The new framework outlined in the October 13 paper features six components that encompass and address several methodological issues that have hampered cancer immunotherapy development to date, including:

•A new paradigm for clinical development that incorporates knowledge of the unique characteristics of immunotherapies and proposes several considerations for clinical trial design that will enable better evaluation of their therapeutic efficacy.
•International initiatives to harmonize immune monitoring assays to increase the quality of immunological monitoring across the field and enable meaningful aggregation and comparison of immune monitoring data, which will significantly enhance understanding of cancer immunotherapies' mechanisms of action and facilitate the identification and validation of biomarkers that may help predict clinical outcomes.
•Improved study designs and clinical endpoints that better reflect the biology and time course of cancer immunotherapies and will enable a more accurate and robust analysis of therapeutic efficacy.
•Immune-related response criteria (irRC) that, while based on conventional response criteria, allow for a broader spectrum of responses observed in patients treated with cancer immunotherapies, including initial tumor progression or the appearance of new lesions. These criteria provide more comprehensive guidance to demonstrate and evaluate clinical activity in cancer immunotherapy clinical trials.
•A framework for reporting minimally required clinical immune monitoring data openly and uniformly in academic publications, allowing researchers to interpret and compare data across clinical trials, enhancing the reproducibility of assays and results, and further supporting ongoing efforts to identify and validate biomarkers correlating with clinical outcomes.
•The development of guidance documents by regulatory authorities, such as the U.S. Food and Drug Administration and the European Medicines Agency, that can provide cancer immunotherapy developers with a clear understanding of the criteria such agencies will use to judge clinical efficacy of cancer immunotherapies, including therapeutic cancer vaccines, and trial considerations that will enable developers to best demonstrate efficacy and meet these criteria as the basis for market approval.

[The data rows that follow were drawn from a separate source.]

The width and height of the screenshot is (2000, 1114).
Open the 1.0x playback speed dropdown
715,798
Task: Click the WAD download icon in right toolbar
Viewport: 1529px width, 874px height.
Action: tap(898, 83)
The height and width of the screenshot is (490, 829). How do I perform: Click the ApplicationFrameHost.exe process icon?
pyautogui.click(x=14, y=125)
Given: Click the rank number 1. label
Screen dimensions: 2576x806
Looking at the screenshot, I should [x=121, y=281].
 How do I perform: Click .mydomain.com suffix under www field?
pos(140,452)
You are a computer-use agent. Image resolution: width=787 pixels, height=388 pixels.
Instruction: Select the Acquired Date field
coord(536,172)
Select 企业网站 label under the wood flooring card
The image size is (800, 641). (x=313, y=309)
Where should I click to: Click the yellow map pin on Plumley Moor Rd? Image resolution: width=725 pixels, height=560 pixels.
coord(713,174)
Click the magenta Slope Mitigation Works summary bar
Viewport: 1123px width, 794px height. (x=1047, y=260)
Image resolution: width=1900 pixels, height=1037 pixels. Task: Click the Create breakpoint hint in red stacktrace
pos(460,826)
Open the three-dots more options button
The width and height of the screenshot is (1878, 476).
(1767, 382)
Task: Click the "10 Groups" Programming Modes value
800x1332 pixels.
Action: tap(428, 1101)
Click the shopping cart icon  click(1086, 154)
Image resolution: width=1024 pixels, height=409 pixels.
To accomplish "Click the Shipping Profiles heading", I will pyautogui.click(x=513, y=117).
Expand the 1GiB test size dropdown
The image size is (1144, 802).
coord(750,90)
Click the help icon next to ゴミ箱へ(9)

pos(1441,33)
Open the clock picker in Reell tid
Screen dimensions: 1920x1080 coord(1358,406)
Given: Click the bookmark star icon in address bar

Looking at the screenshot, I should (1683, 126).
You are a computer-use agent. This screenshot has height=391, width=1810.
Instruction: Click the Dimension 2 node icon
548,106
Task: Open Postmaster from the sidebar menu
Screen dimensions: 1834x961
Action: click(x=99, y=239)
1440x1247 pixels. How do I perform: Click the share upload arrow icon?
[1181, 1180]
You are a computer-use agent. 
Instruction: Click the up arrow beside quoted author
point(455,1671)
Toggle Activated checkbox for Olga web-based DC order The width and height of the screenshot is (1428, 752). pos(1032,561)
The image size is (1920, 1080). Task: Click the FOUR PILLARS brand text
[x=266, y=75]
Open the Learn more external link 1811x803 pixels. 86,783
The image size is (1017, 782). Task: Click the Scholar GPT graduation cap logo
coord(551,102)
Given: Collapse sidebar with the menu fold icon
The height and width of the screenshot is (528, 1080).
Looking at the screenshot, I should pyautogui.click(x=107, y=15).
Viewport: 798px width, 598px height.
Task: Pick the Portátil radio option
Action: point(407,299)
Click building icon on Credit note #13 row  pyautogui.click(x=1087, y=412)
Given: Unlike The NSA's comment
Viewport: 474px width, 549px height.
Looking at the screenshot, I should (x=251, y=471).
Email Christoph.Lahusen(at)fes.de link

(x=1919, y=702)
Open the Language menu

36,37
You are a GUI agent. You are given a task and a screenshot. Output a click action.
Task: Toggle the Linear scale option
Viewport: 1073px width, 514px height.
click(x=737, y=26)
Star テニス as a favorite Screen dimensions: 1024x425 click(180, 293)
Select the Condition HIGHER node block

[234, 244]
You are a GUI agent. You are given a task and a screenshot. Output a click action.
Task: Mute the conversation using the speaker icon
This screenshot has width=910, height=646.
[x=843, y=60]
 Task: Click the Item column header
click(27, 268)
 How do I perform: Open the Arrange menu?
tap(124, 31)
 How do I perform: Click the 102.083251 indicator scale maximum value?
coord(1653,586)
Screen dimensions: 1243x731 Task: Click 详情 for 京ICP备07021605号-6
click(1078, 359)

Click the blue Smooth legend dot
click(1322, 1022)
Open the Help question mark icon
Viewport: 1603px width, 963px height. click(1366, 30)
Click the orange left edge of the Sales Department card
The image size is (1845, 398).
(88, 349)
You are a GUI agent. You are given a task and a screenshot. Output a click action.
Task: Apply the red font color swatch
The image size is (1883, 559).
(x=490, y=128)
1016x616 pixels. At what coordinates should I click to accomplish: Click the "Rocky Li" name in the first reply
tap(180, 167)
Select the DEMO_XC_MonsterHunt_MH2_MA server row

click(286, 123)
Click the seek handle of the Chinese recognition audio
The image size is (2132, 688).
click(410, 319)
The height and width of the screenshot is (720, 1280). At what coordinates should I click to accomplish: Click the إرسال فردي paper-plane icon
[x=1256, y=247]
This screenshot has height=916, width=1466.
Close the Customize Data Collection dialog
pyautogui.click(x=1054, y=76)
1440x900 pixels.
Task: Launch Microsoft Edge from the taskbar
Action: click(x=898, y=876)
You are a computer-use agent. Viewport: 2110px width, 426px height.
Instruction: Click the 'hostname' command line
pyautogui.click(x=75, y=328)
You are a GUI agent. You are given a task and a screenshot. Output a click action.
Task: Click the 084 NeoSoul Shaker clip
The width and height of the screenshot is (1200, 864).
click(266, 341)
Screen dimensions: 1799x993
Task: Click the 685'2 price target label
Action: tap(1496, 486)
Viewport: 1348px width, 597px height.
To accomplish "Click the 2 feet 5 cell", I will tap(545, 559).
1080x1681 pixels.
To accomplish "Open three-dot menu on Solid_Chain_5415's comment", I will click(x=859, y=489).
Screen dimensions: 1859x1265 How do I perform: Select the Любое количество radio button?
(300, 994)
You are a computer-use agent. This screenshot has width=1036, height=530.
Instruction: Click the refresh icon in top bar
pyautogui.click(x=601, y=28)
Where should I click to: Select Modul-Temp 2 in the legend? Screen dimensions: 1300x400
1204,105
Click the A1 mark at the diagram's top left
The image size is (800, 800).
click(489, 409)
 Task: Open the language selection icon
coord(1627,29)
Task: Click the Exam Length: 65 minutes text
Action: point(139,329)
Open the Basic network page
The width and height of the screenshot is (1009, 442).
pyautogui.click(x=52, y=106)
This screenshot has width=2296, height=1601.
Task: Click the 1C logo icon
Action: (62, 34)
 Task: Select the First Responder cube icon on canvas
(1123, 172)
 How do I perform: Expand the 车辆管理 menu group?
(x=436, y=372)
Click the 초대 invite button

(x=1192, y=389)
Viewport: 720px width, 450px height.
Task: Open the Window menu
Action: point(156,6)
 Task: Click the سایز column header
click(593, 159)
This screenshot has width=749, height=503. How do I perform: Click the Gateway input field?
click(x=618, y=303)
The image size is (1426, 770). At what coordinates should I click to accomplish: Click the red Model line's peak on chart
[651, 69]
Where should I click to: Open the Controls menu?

According to Cedrik M. Britten, M.D., CIMT executive director of translational medicine and co-author on the paper, this new framework for immune-oncology was only made possible by intensive trans-continental cooperation among networks with unique expertise in the fields of technology, immunology, oncology, industrial drug development, and regulatory aspects.

"Developing new treatments to address the huge unmet medical need in oncology is a global challenge," says Britten. "Fortunately, we have reached a deeper understanding of the peculiar features of immune therapies, and we now have the tools to make the next leap forward toward more effective immunotherapies and their broader use."